Published May 4, 2008
tampaflrn6
61 Posts
As a new nurse, I feel my charting sucks... or it's not enough. The hospital I work at uses DAR. I do document in the nurses notes as I go along my day.
This is an example of my documentation. :typing What do you think?
0800: Assessment completed per flowsheet. Pt denies pain, denies SOB. Diminished bilateral breath sounds noted at the lower bases. 02 2L NC in place. Saturating at 95%. See vitals per flowsheet. Will continue to monitor patient... NAme-------------------------------------------
1000: CBC and BMP sent to lab. Name-----------------------------
1030: Pt off floor via stretcher to CT. name-----------------------
1100: pt return to room via stretcher from CT. Denies needs at this time. name------------------------------------------------------------
Charting smarter: Using new mechanisms to organize your paperwork
http://findarticles.com/p/articles/mi_qa3689/is_199509/ai_n8726579/pg_1
CABG patch kid, BSN, RN
546 Posts
I was basically taught not to over chart, because if you ever go to court it will be easier for them to read in to things that did or didn't really happen. I chart to the abnormal; anything out of the ordinary for that patient is worthy of a note, otherwise there's not really anything to say. The exception to that is if nothing out of the ordinary happens, then I chart something generic about the patient having no change this shift, vitals stable, will monitor or something to that effect. That is just what my preceptor taught me and I'm sure everyone is a bit different, as one of the nurses I work with charts every little thing it seems, when many of these things are repetitive (no need to say assessment complete in a nurse's note when they can just flip the page and see that your assessment was in fact done).
ava'smomRN
703 Posts
i too was taught not to overchart or double chart. most of our flowsheet is charting by exception ( check boxes) i check whats applicable to my patient and only write a note on whats not coverd in the check boxes.

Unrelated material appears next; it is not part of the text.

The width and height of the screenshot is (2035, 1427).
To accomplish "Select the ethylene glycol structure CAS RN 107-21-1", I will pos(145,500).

your notes look similar to what i'd write
Morettia2, BSN, RN
1 Article; 241 Posts
My facility uses the PIEP..I HATE IT!! P-procedure or problem I-intervention E-evaluation P-Plan here's my typical PIEP
P-s/p PCI with 2 DES LAD R groin MYNX
I-recied pt. from cath lab AAOx3. Pt. is s/p PCI with 2 DES LAD R goin MYNX closure device. Checked groin no bleeding no hematoma. Pt is on NaHCO3 @80cc/hr x's 9 hours started at 5pm and to be d/c'd at 2am. Integerllin Gtt @ 12cc/hr x's 18 hours started at 5pm to be d/c at 11am. BP q15 min for 2 hours, then q30m for 1 hour then q1hour. q15 min groin checks for the first 2 hours.Told pt. to report and CP,SOB wet or warm sensation from the groin site, N&V, or any pain or discomfort. Instructed pt to keep R leg flat and straight for 6 hours. HOB
call bell with in reach.
then I document the various times interventions were done through out the night..and any problems the pt. had and who I contacted and what the outcome was. If the pt's is AC/HS FS I document the BS eventhough we have a medex for that.
E- VS stable, SR on the monitor, Integerllin infusing, no bleeding no hematoma, HL#22 LAC, no c/o of pain or discomfort, AM labs done, AM EKG done, due meds given, any plan for the pt(discharge, rehab ect..) call bell with in reach
P-con't to monitor pt. Endorsement given to XZY Nurse
Then I sign my name
But that's with a cardiac cath pt. I get all kinds of tele pt's and have learned what to document but using the PIEP..which is we call the Pipe..at first my document was horrible but you get a hang of it!!